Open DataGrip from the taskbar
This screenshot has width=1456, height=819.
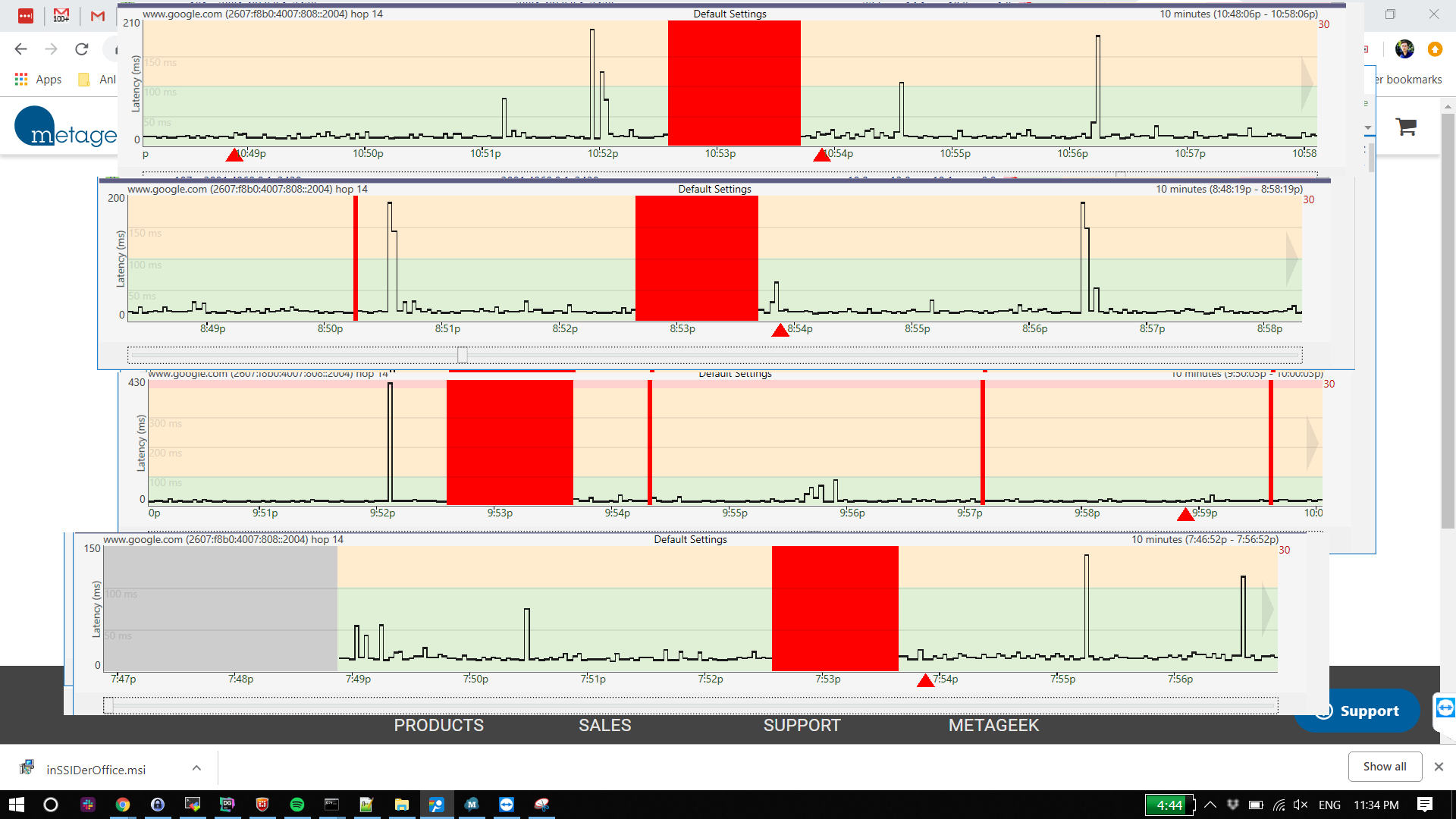tap(228, 805)
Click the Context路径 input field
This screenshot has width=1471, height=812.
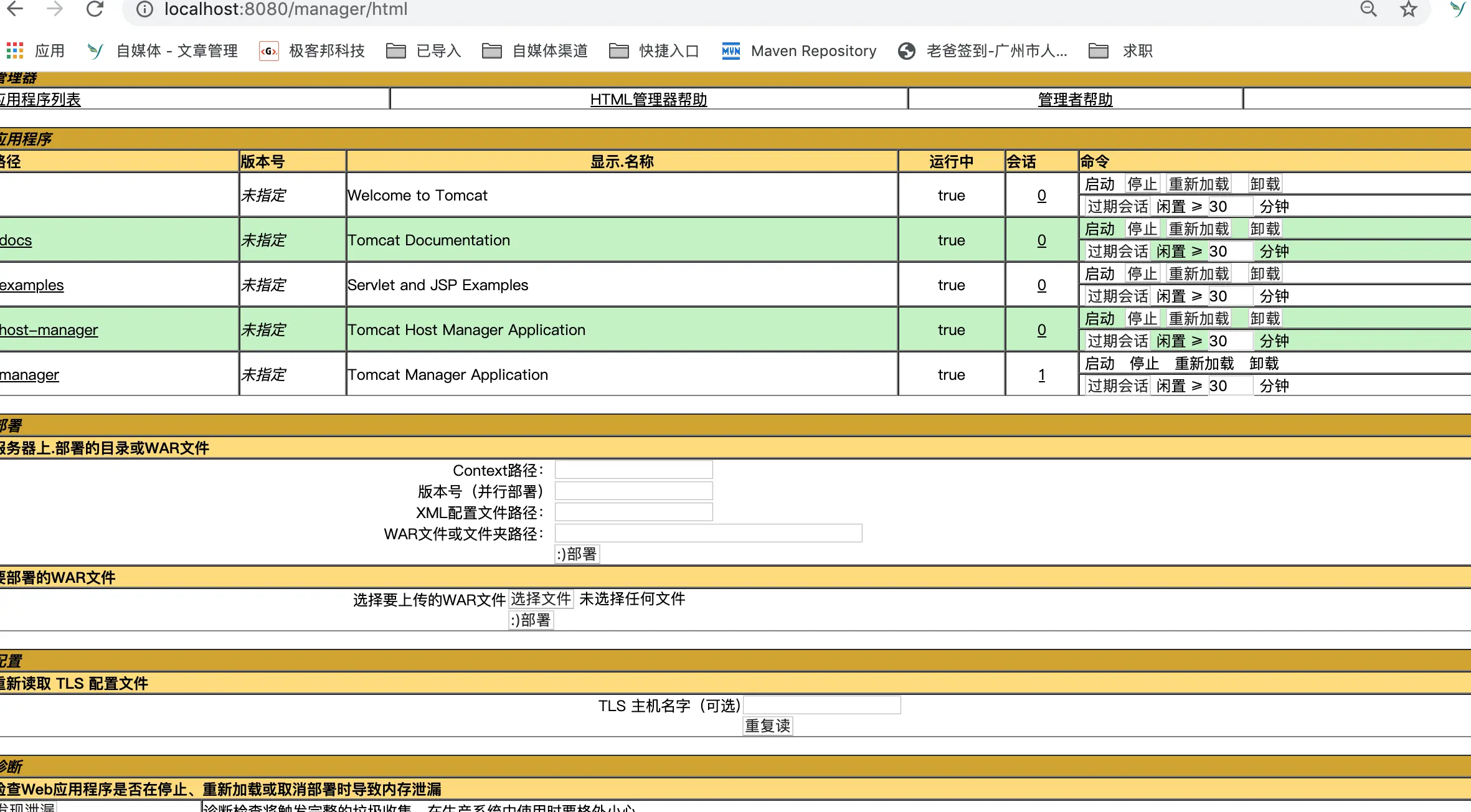coord(633,470)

▸ Exercise brief:
After dropping every picture, transcribe each entry exactly.

▸ Solved problem:
Open DataGrip from the taskbar
This screenshot has width=1456, height=819.
tap(228, 805)
Click the Context路径 input field
This screenshot has width=1471, height=812.
coord(633,470)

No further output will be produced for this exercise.